このシェリーカスクだけに限らずボウモア蒸留所で作られるボウモアと他のウイスキーの違いは、熟成の段階で潮風に晒されている点にあります。
樽は、海抜0メートルと海のすぐそばに位置している貯蔵庫に保管されており、その中で熟成しているウイスキーも潮風の影響を大きく受けることになります。それが、ボウモアの独特な香り、そして味わいを作り上げる大事な要因のひとつとなります。ちなみにボウモアとはゲール語で「大きな岩礁」のこと。まさに熟成する場所を表して名付けられていると考えられます。
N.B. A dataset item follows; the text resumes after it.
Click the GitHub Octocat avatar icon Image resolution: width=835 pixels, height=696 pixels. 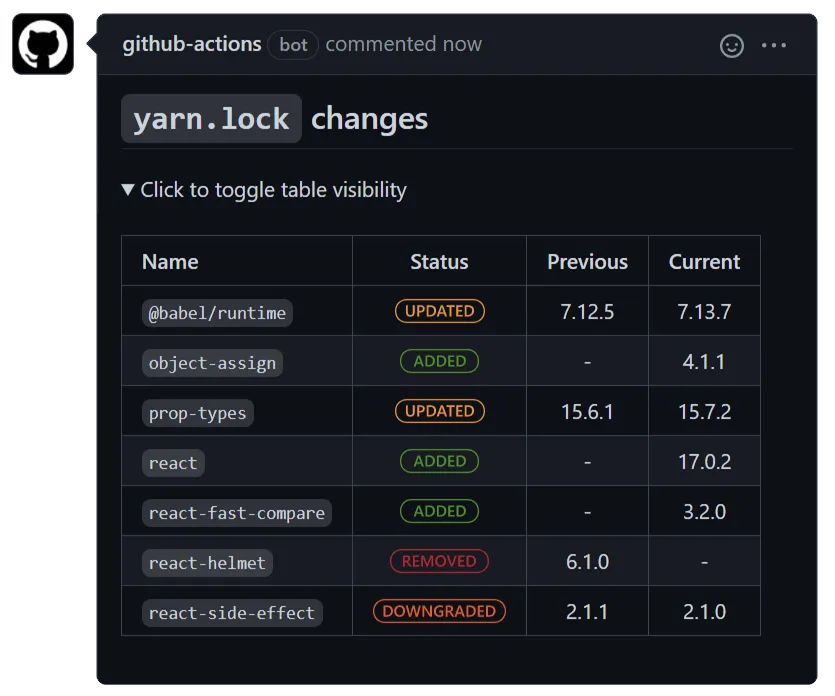(x=43, y=43)
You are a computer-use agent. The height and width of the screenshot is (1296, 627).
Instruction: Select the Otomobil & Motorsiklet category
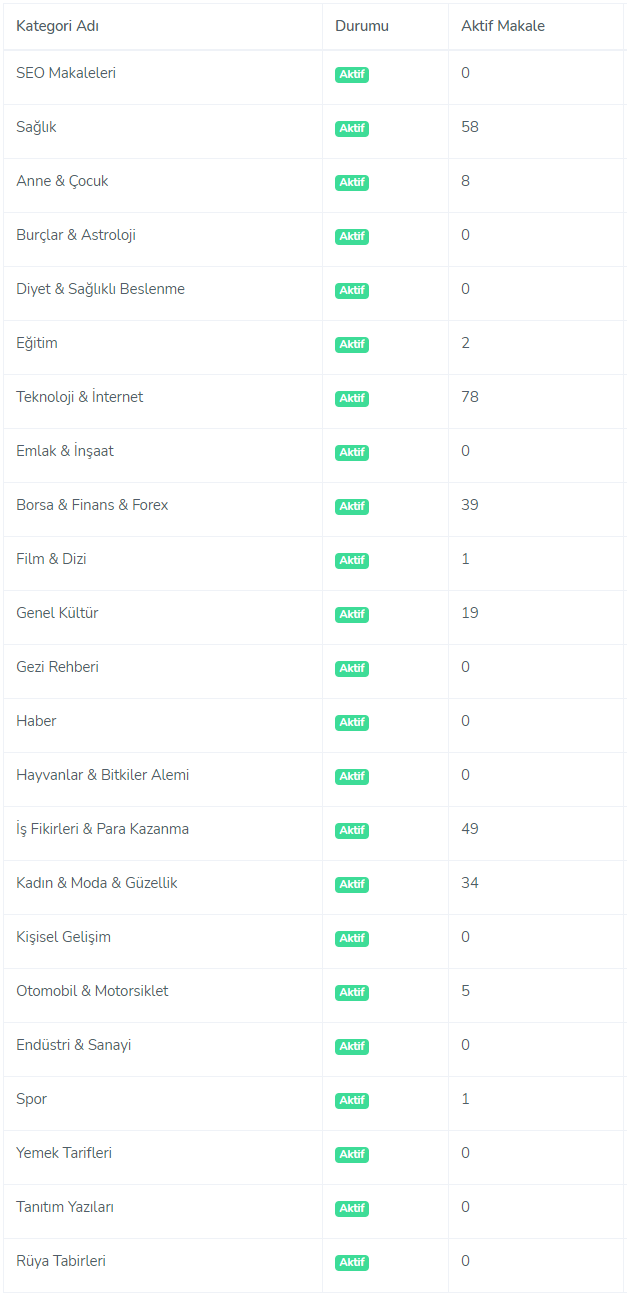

ボウモア蒸留所はアイラ島で唯一、エリザベス2世女王が訪れたことのある歴史ある蒸溜所であり、その際には特別なウイスキー樽が作られ今でも倉庫に飾られていると伝えられています。ボウモア蒸溜所はアイラ島で最も古い蒸留所で、創業したのは18世紀の終わり頃1779年です。現存するスコッチウイスキーの蒸留所の中でもグレンタレット蒸留所に次いで2番目に古い蒸留所になります。古く長い歴史があり、創業以来さまざまなオーナーのもとで、スコッチウイスキーの伝統と製法を守り続けてきました。1994年からは、サントリー(ビーム サントリー)の傘下に入り、高品質のアイラモルトを生産し続けています。
また、ボウモア蒸留所では未だに昔ながらのフロアモルティングという、床の上で大麦を発芽させる伝統技法を行っています。 その際、大麦がある程度発芽したら芽の成長を止める為に、ピートを焚きその熱で大麦を乾燥させます。 ピートを焚いて乾燥した麦芽は粉砕されステンレス製のマッシュタンに入れ温められた仕込み水と混ぜ合わせ時間をかけて濾過し、麦汁を絞り出します。 絞り出された麦汁はオレゴンパイン材の発酵槽に入れられ48~62時間かけて発酵させていきます。
こうして作られたボウモア15年シェリーカスクは、アイラモルト特有のヨードやピートの主張は強くはなく熟した果実を味わうようなそんな優雅で趣ある味わい深いものになっています。「アイラの女王」の名にふさわしい仕上がりを是非一度お試しくださいませ。